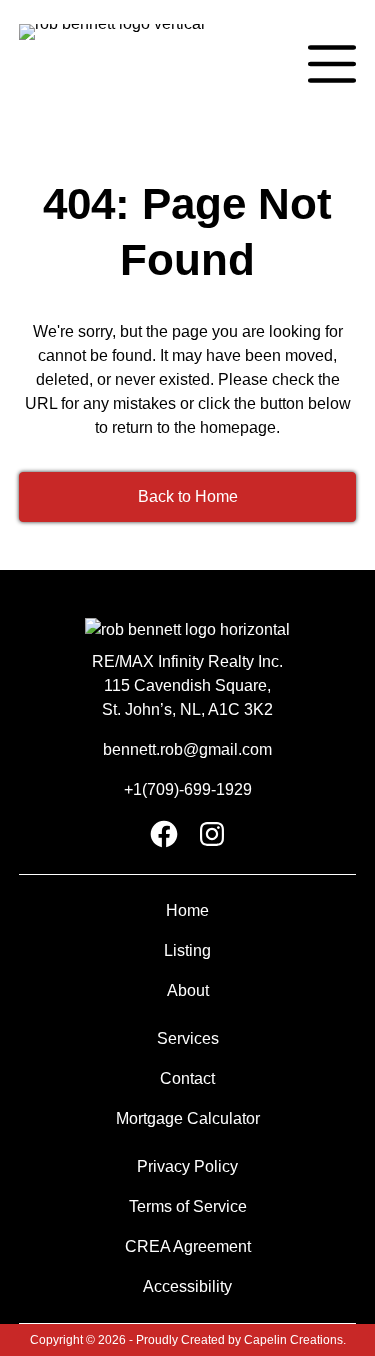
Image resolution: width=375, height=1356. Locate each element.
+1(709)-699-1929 (188, 789)
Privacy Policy (187, 1166)
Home (187, 910)
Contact (187, 1078)
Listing (187, 950)
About (188, 990)
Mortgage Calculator (188, 1118)
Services (188, 1038)
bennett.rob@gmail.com (187, 749)
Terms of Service (188, 1206)
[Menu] (332, 64)
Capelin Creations (293, 1340)
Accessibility (187, 1286)
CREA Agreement (188, 1246)
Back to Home (188, 496)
-- -- --
◆ **Task goal**
All entries above are to be set down word for word, and the pictures are to be left out.

◆ **Finished task**
Image resolution: width=375, height=1356. Locate each element.
+1(709)-699-1929 (188, 789)
Privacy Policy (187, 1166)
Home (187, 910)
Contact (187, 1078)
Listing (187, 950)
About (188, 990)
Mortgage Calculator (188, 1118)
Services (188, 1038)
bennett.rob@gmail.com (187, 749)
Terms of Service (188, 1206)
[Menu] (332, 64)
Capelin Creations (293, 1340)
Accessibility (187, 1286)
CREA Agreement (188, 1246)
Back to Home (188, 496)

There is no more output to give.